Back in Jan. 2017 StreamSets had released its version ~2.3.0 which had not OAuth2 integration needed to connect to the Google Analytics API. To workaround this issue I created a custom StreamSets Origin (data extractor), it worked really well to solve a simple use case!
Configuring HTTP Origin — HTTP : Use the following/similar settings
Use runtime variables for sensitive data
Use relative dates so it can pull data in batch in a regular basis. Ideally we should stream data instead of load it in batches.
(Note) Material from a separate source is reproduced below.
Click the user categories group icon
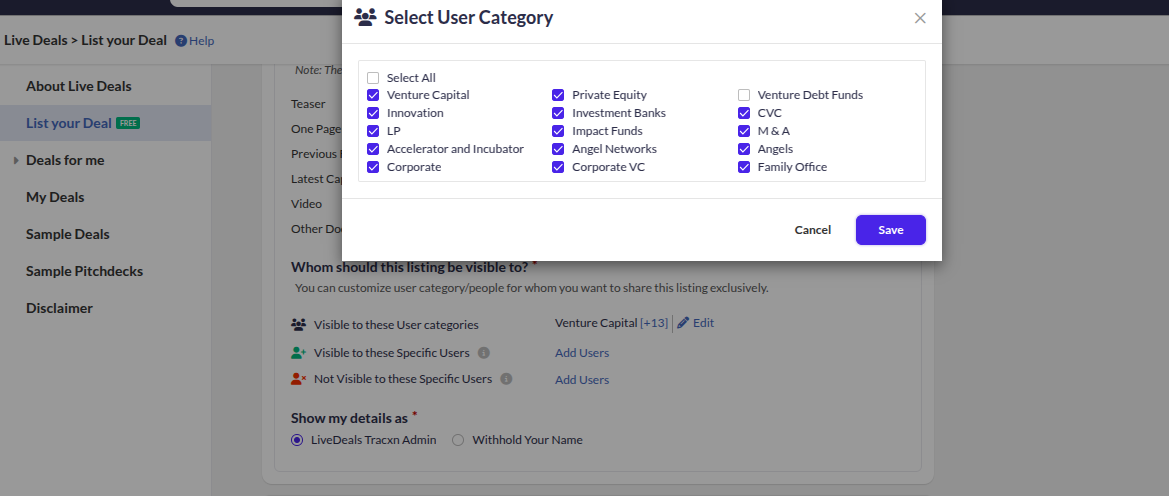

The reason behind using GA API v3 is because it provides compatibility with StreamSets’s Pagination. Integrating StreamSets’ pagination with GA API v4 posses the challenge of processing requests using a json object inside an HTTP POST request which has to be updated in order to make the pagination work. Whereas, GA API v3 manipulates pagination using HTTP parameters, for instance nextLink will contain a new URL with the pagination information using the parameter start-index and max-results.
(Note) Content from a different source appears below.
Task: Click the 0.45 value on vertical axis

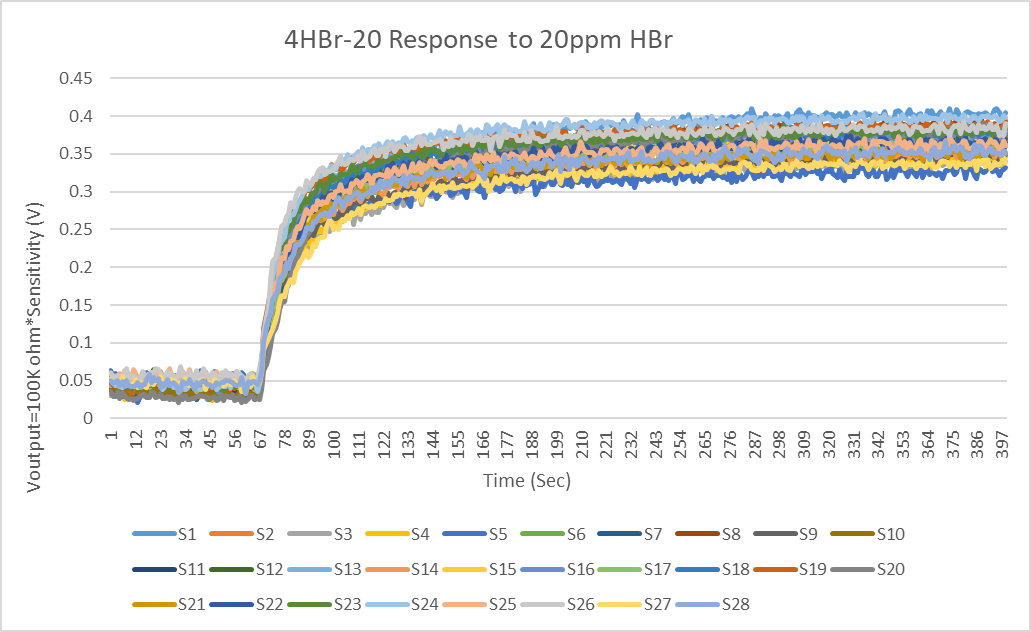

Configuring HTTP Origin — Pagination: Use the following/similar settings
GA API v3 and StreamSets let you work with the pagination using the /nextLink field.
The way to make the pipeline stop is by using a Java Expression Language conditional, once the API dispatches the last page of data the /nextLink result field won’t appear anymore.
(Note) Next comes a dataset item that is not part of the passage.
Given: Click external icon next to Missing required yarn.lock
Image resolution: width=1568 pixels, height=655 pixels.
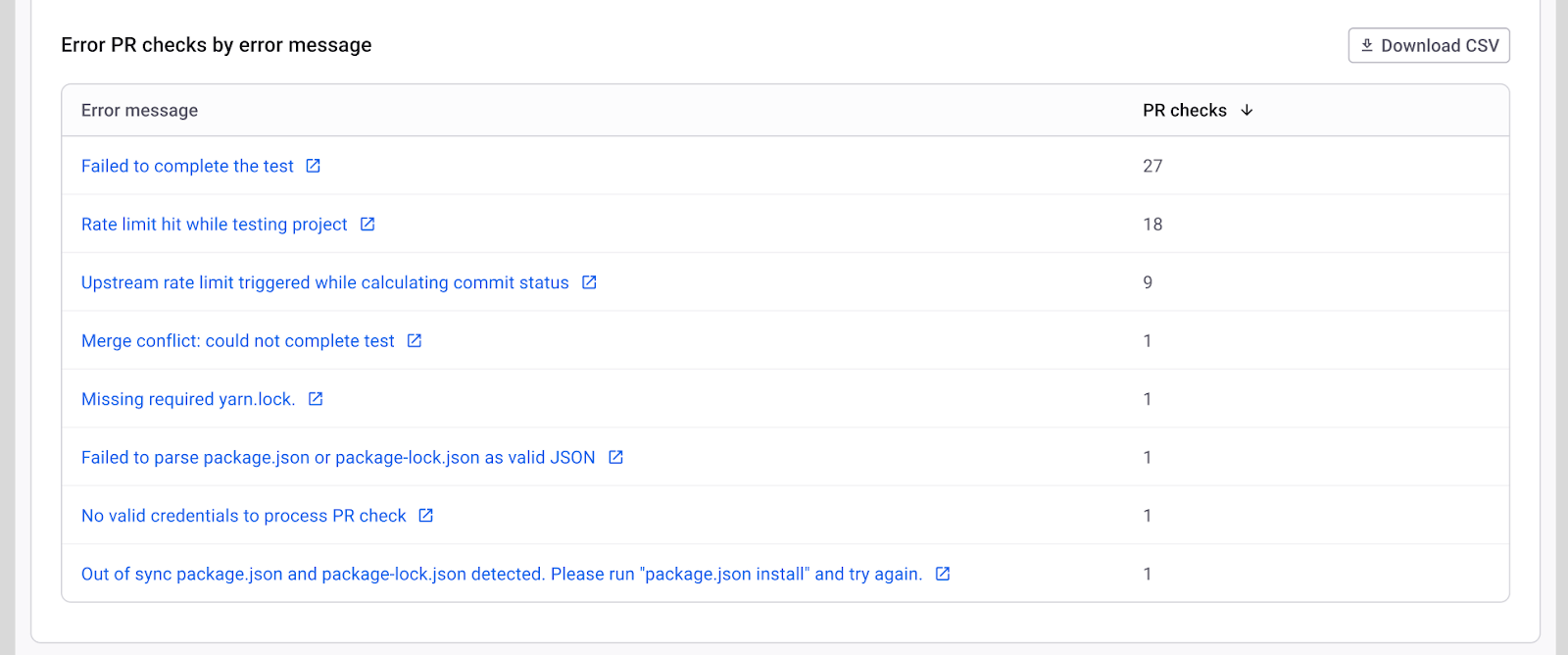Looking at the screenshot, I should tap(316, 399).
Do not include the pagination data in the pipeline or exclude it in future stages.
By choosing /rows under Result Field Path StreamSets will take care of filtering out all other fields and only analyze this field downstream.
Configuring HTTP Origin — OAuth2: Use the following/similar settings
The JWT key should come from a JSON key file when you generate the Google credentials under Google Console. Locate the “private_key” field in the file, which contains a string version of the key. Place this string into a file and replace all “\n” literals with new lines.
Use a runtime variable to load the the file that contains the JWT key.